NWELD is a dramatic improvement in understanding land use for energy production and transmission, whereas previous land use/cover rasterized datasets such as NLCD, NWALT, and NLUD provide rather vague land uses/covers that do not differentiate amongst these detailed uses. The granularity and specificity of land use data afforded by NWELD could be used to compare and validate previous spatial footprint calculation methods used to compare energy technologies32,33. Additionally, NWELD could be helpful in updating power density models32, more accurately calculating greenhouse gas (GHG) emissions21, studying the energy sector’s socioeconomic impacts33, or investigating the most compatible energy types for specific urban areas34. NWELD also provides a resource for land use planning. Specifically, land management organizations can utilize NWELD to create innovative land use plans that consider the effect of energy consumption, production, and resource extraction on local ecosystem integrity and habitat fragmentation. NWELD provides a means to explore regional heterogeneity in the land-use efficiencies of energy technologies to cross-compare energy resource assessments with land consumption and minimize future deployment impacts by avoiding regions where land-use efficiency is low.

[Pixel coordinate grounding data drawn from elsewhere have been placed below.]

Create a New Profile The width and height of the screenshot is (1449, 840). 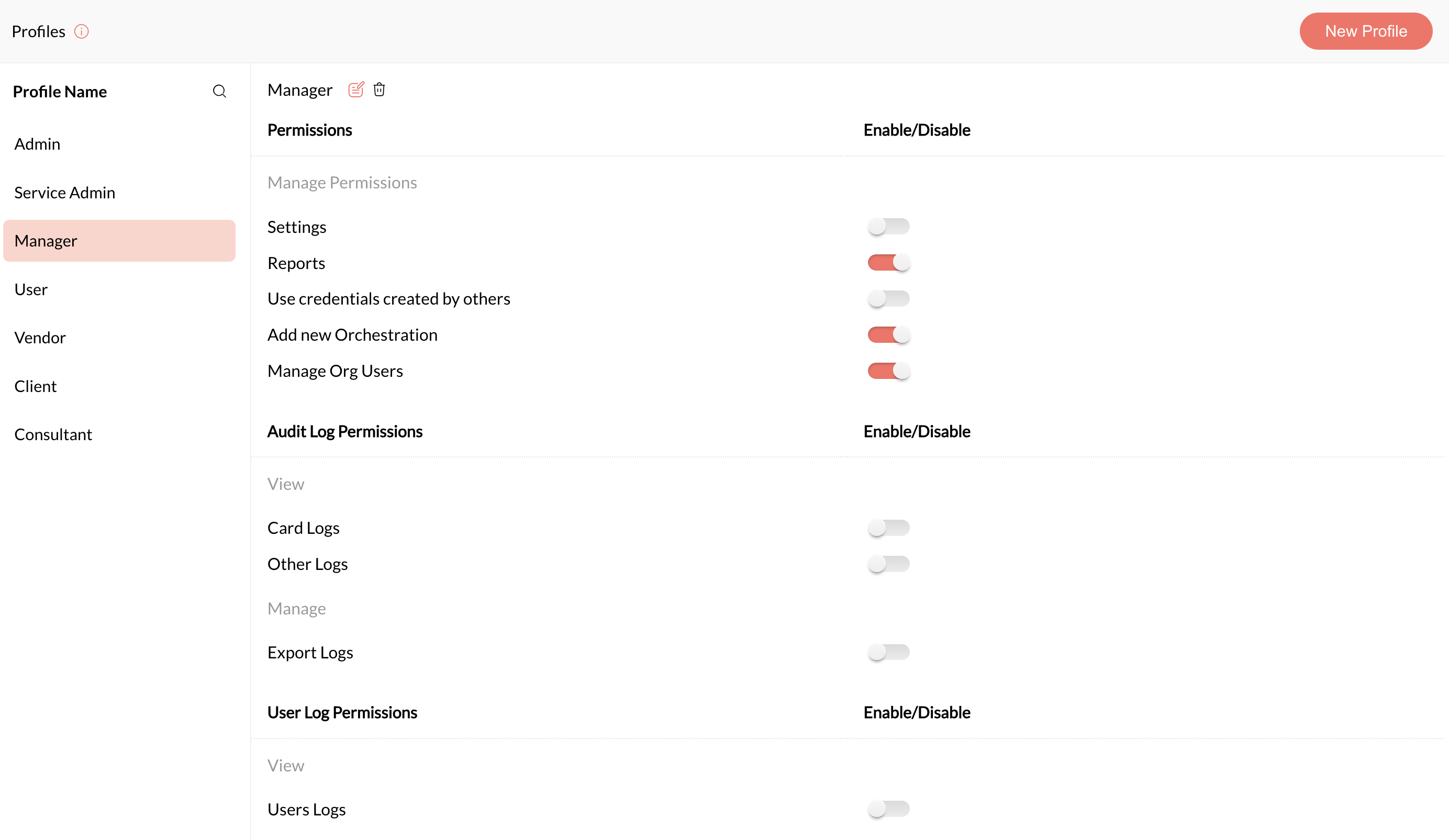coord(1366,31)
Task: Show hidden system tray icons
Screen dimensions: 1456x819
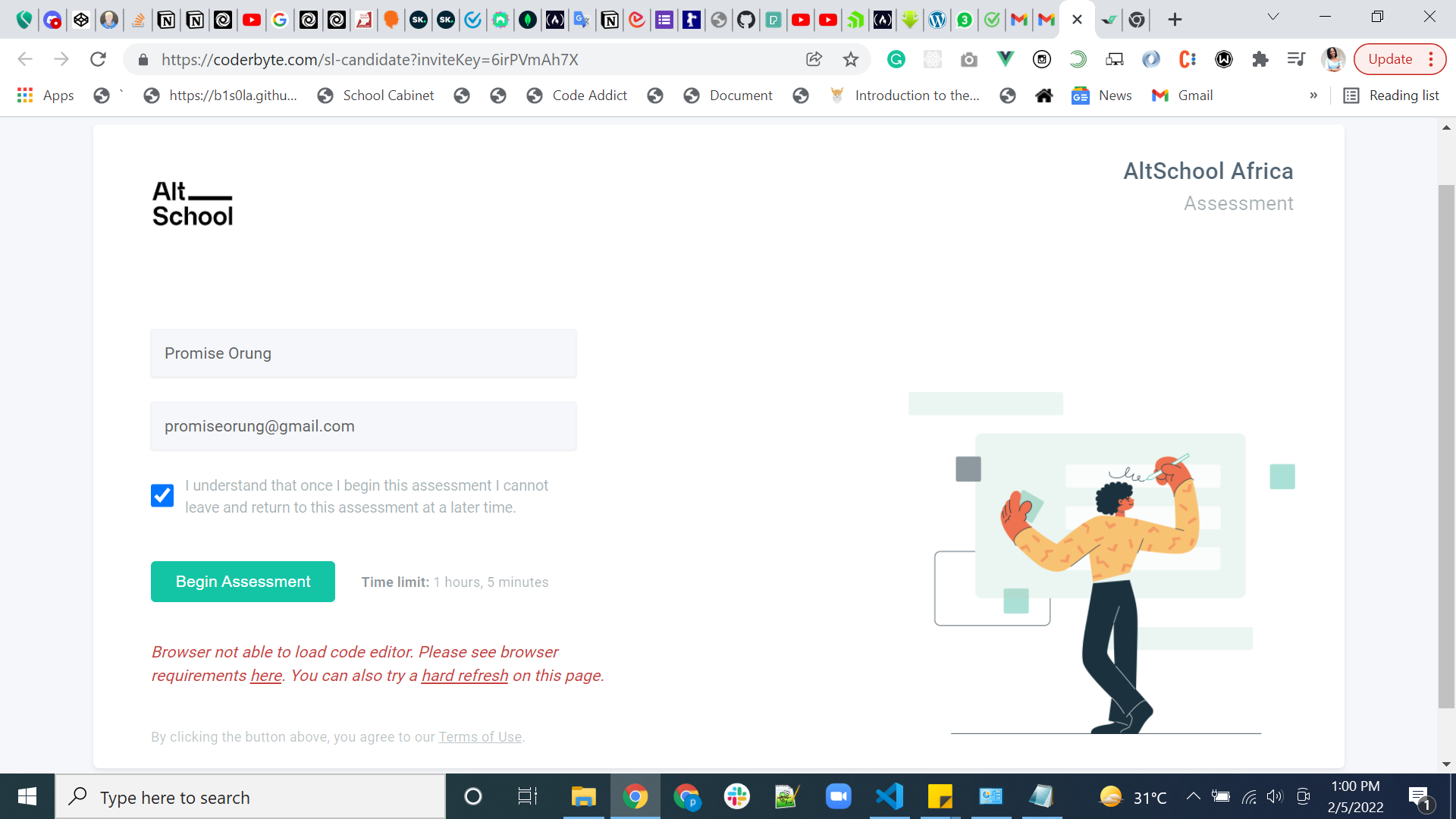Action: (1193, 796)
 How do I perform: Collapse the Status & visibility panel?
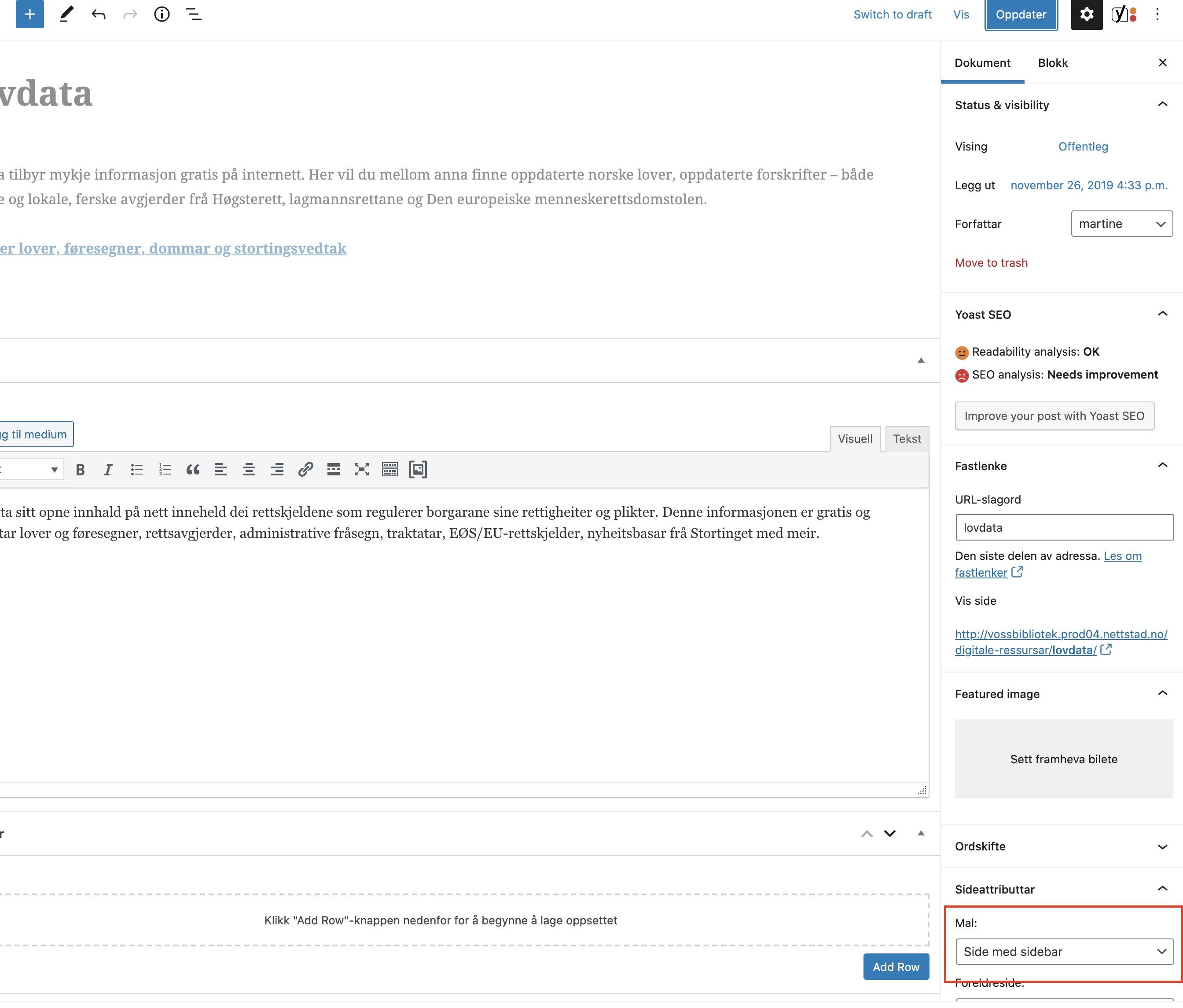click(x=1162, y=104)
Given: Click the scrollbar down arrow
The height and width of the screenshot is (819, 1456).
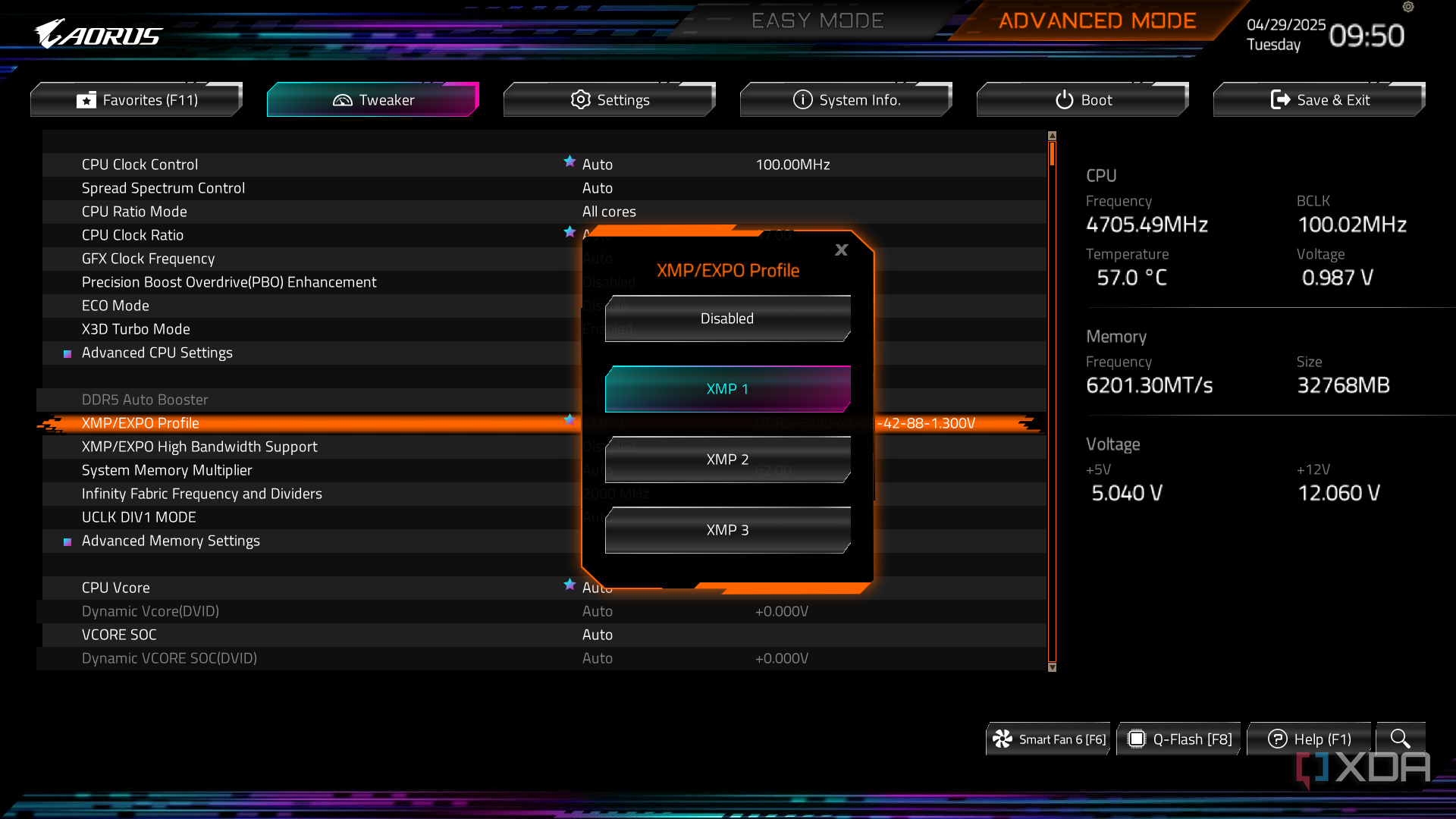Looking at the screenshot, I should tap(1052, 667).
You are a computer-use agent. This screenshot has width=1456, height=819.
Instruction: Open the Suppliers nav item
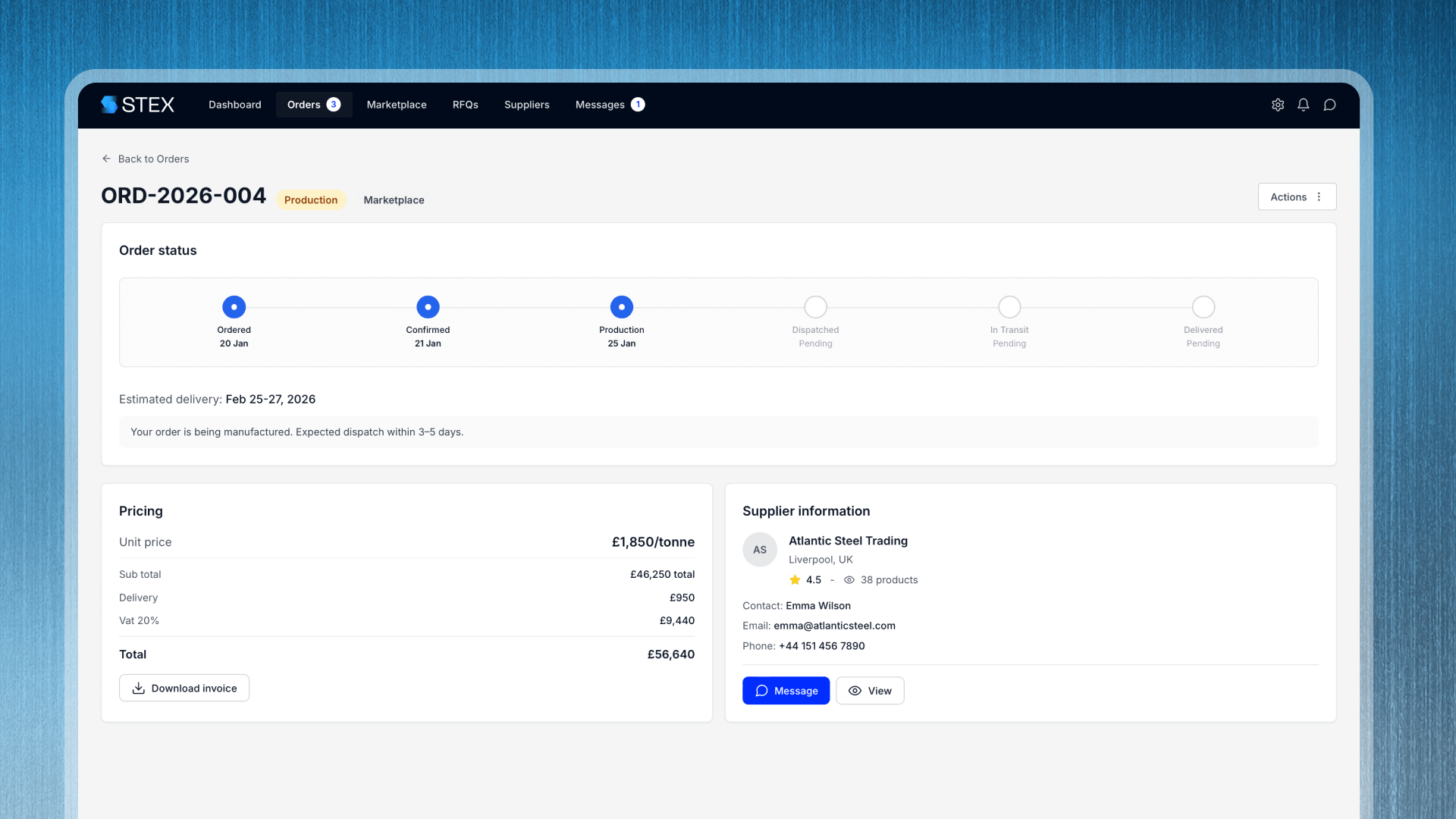[x=527, y=105]
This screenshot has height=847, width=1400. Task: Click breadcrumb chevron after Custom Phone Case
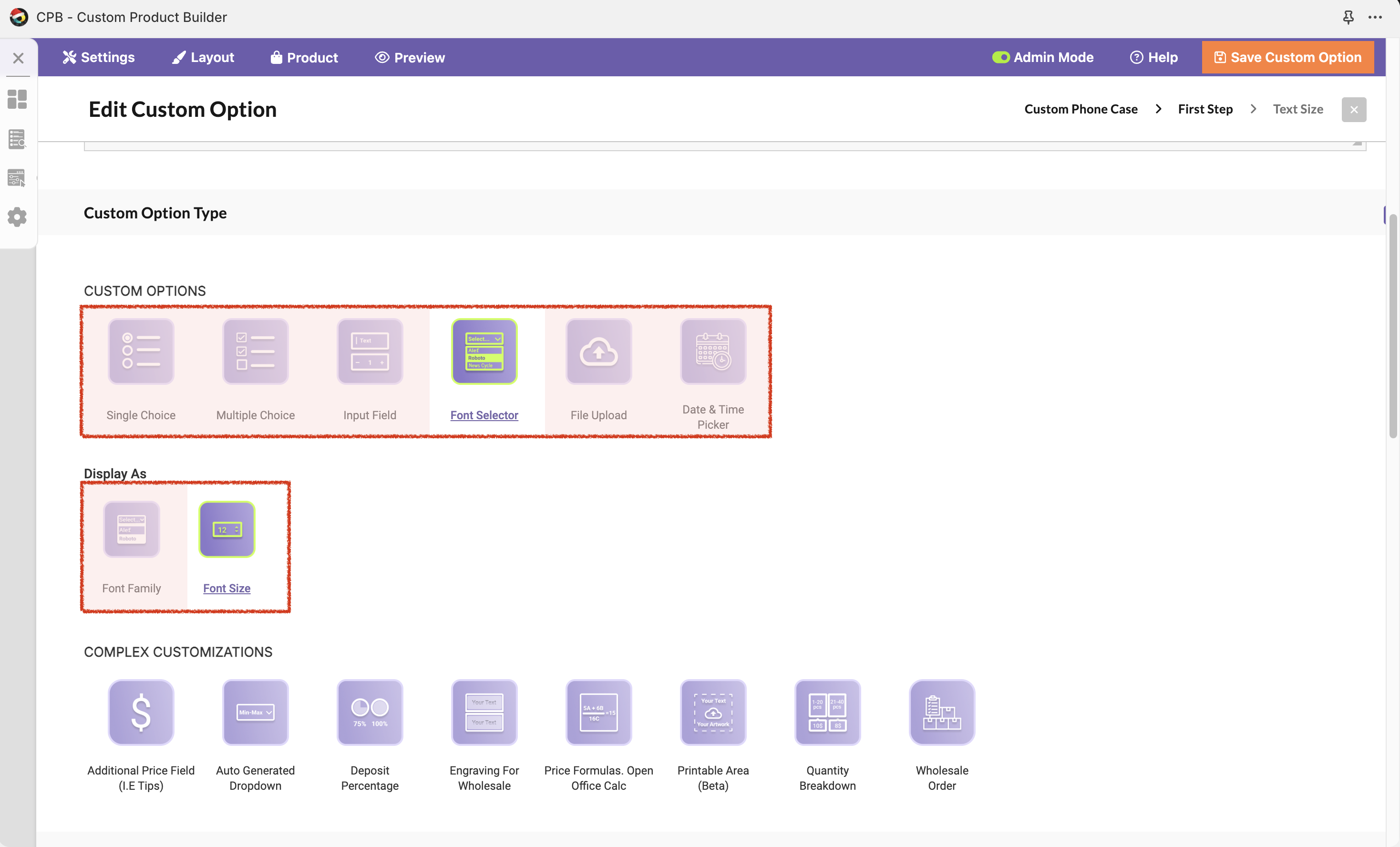click(x=1158, y=109)
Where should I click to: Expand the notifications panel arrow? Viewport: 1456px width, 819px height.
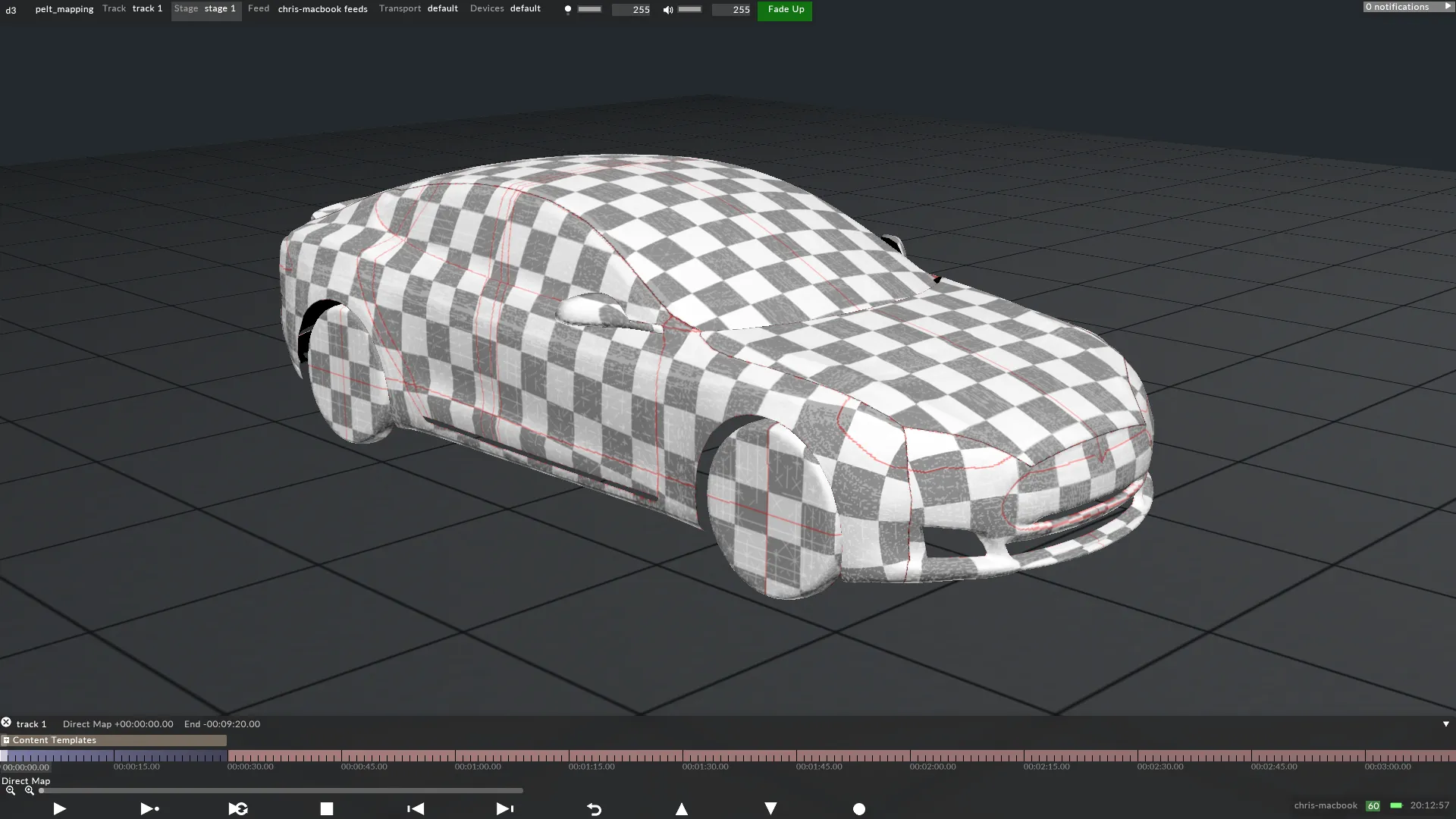pos(1448,6)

Among the limitations of NWELD are that it approximates area coverage. Therefore, NWELD is not intended to be used as a site-by-site assessment of the precise layout of the US’s energy infrastructure, but rather, a spatial product for regional assessment, modeling, and nexus applications. Approximations of the energy life cycle footprints are based on the layer’s methodology, underlying datasets, including the accuracy of rasterized datasets used to refine the final product. As indicated, we used linear regressions to estimate the area of polygon buffers, i.e., the footprint of a given energy life cycle. While this is undoubtedly a source of error, these models could also be useful for predicting land area requirements or projecting future land use development related to energy resource deployment.